What is expected: Run through the records and, wherever a line holds the word "agent", return that line.

Records excerpted from a collection:
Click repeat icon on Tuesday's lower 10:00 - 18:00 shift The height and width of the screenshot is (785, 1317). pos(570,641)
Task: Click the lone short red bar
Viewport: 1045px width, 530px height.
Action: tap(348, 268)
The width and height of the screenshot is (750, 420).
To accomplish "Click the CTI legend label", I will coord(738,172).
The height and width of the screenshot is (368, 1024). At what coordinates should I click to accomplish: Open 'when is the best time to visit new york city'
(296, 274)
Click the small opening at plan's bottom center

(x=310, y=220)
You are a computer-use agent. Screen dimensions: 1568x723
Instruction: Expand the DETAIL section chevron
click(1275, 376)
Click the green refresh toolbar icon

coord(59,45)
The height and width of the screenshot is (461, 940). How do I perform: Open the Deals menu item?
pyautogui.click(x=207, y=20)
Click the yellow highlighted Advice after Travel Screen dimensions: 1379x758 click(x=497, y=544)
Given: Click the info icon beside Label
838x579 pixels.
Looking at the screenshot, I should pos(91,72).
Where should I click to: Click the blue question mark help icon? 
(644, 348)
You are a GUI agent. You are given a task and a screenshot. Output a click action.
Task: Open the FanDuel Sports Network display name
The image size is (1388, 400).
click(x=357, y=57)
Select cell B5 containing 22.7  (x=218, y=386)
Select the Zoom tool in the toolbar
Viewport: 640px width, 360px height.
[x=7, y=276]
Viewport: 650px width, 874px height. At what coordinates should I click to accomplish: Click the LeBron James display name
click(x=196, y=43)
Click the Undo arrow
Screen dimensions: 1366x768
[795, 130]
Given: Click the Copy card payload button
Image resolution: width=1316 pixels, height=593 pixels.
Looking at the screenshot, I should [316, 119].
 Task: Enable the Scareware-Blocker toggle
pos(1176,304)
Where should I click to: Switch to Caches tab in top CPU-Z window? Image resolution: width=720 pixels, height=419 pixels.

Your response:
You are a computer-use agent. Screen dimensions: 1568x723
You are a GUI agent. You are given a task and a screenshot. Output a click action.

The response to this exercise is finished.